» Task to carry out: The answer is all of the data repeated exactly, with each picture omitted.

» Data to examine:
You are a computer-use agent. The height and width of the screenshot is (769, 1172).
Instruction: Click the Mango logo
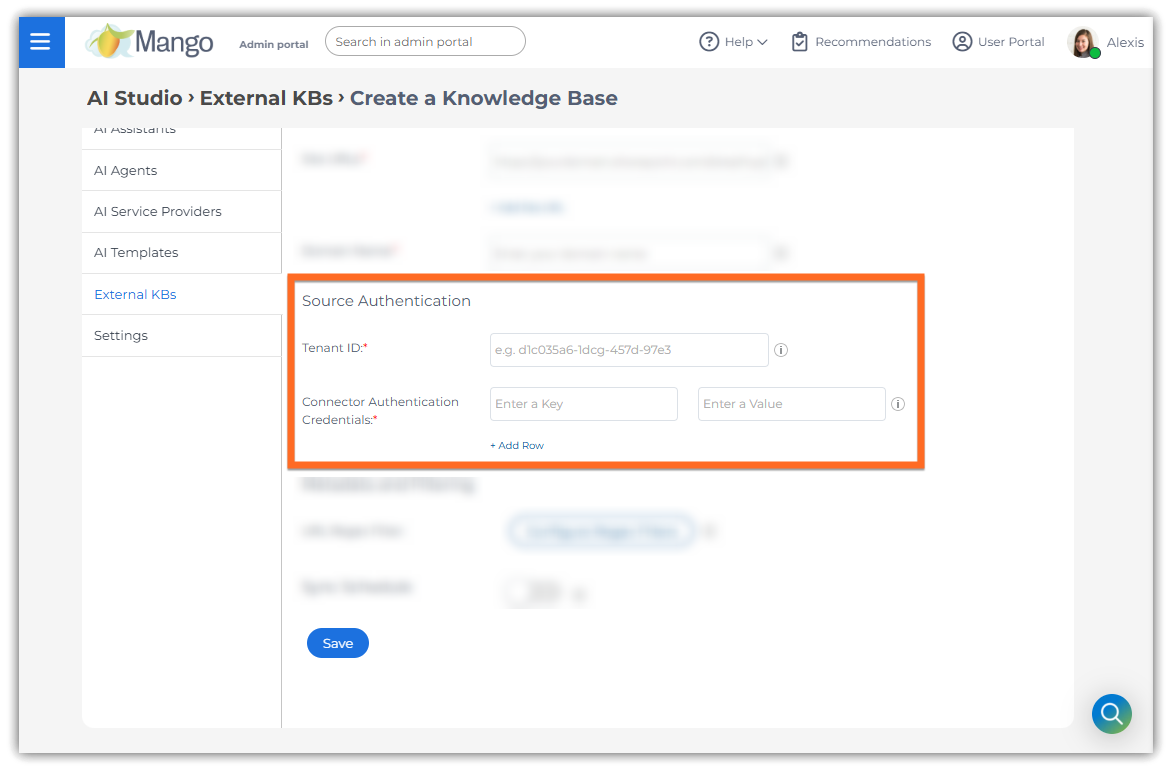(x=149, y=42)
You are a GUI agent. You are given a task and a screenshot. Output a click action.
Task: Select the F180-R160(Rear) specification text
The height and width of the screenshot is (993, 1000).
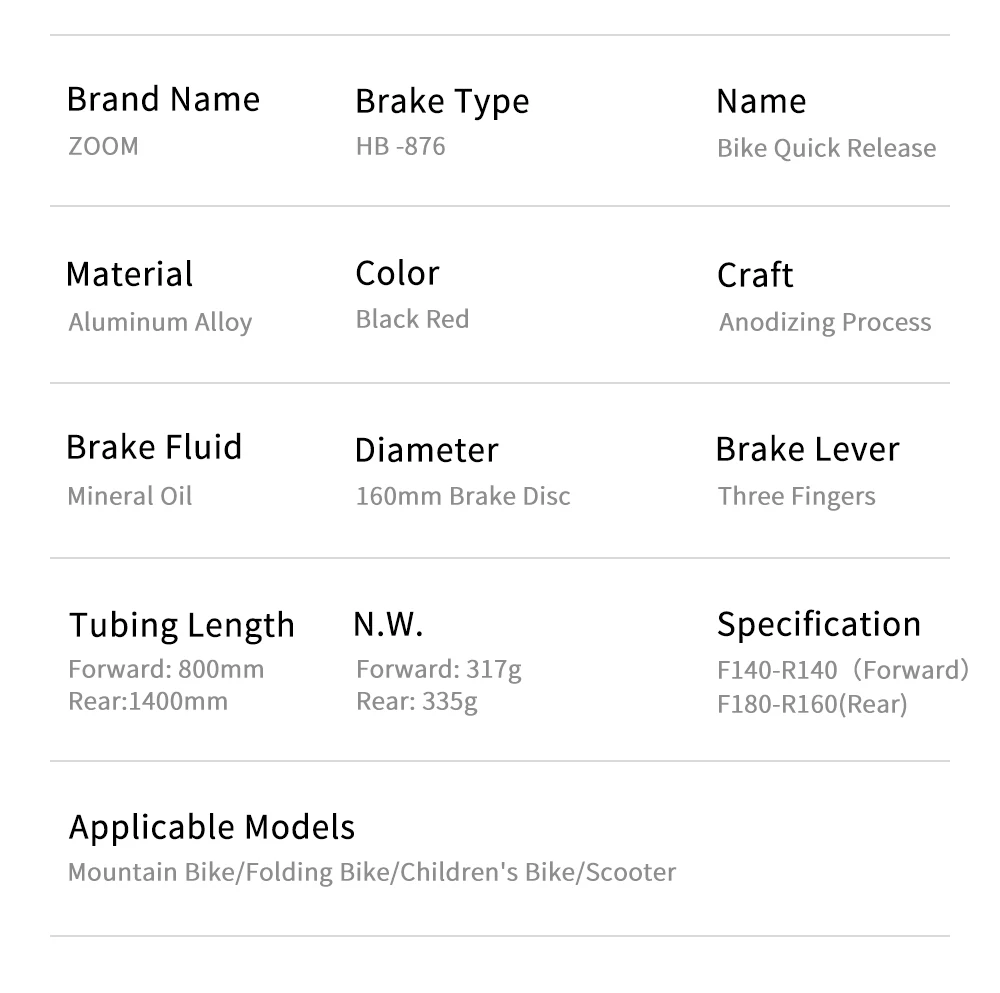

» Answer for this exercise:
You are a computer-use agent. The height and width of the screenshot is (769, 1172).
Instruction: Click the Mango logo
(x=149, y=42)
You are a GUI agent. You are given a task and a screenshot. Output a click action.
Task: Select the F180-R160(Rear) specification text
The height and width of the screenshot is (993, 1000).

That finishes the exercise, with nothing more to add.